Turbidite Hill is a low nunatak that lies four nautical miles (7 km) east of Laird Plateau on the north side of Olson Neve in Antarctica. It was mapped by the Holyoake, Cobham and Queen Elizabeth Ranges party of the New Zealand Geological Survey Antarctic Expedition (NZGSAE) (1964–65). It was named after sedimentary features, called turbidites, which were reportedly found in sedimentary rocks of the Beacon Supergroup which forms the summit of this hill.

==Geology==
The exposed bulk of Turbidite Hill consists of a very thick diabase (dolerite) sill that is part of the Ferrar Dolerite. The summit of Turbidite Hill consists of a relatively thin layer of sedimentary rock of the Buckley Formation (Coal Measures), which is part of the Beacon Supergroup. This layer is either a large block of sedimentary rock enclosed within a diabase sill or a layer of sedimentary rock lying between two sills.

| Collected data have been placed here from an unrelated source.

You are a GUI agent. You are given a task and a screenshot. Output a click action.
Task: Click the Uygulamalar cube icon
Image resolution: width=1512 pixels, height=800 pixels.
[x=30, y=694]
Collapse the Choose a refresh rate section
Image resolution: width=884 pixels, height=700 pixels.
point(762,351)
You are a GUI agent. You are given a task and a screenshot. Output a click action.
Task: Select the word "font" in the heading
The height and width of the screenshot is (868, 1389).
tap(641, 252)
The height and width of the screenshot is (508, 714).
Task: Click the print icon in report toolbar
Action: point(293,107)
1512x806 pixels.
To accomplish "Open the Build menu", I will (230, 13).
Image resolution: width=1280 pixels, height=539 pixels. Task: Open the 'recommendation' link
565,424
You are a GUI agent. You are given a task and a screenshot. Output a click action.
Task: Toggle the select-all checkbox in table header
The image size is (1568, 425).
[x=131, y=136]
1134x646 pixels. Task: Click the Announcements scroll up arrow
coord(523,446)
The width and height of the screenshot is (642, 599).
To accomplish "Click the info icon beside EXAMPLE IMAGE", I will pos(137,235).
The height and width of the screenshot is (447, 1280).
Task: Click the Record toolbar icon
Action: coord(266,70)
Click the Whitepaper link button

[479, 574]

At Turbidite Hill, the Buckley Formation consists of cross-bedded medium- and coarse-grained sandstone, thin silty carbonaceous sandstone, muddy siltstone, and thin coal seams. The sandstone exhibits cross-bedding, convoluted bedding, and cross-laminations. Beds of sandstone with laminated bases that grade upward into ripple-drift laminated and convoluted siltstone are common. Sandstones, which are sometimes graded, overlie each of these beds. The basal few centimeters of the muddy sandstones frequently consist of a contorted mud-flake breccia derived from the underlying siltstone and is contorted by load structures. Silicified peat, silicified logs, and fossil leaf compressions and impressions have been found in the Buckley Formation at Turbidite Hill and Mount Cerberus and in the Geologists Range and Black Nunataks. The fossil peats and logs may be the oldest silicified Permian plant material that has been found in the central Transantarctic Mountains.